Aim of the exercise => Could you retype every entry below exactly as written?

(Stored data)
============
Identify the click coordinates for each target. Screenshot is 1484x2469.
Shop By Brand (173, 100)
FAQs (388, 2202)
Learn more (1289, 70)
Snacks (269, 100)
============
Reply =>
Identify the click coordinates for each target. Screenshot is 1484x2469.
Shop By Brand (173, 100)
FAQs (388, 2202)
Learn more (1289, 70)
Snacks (269, 100)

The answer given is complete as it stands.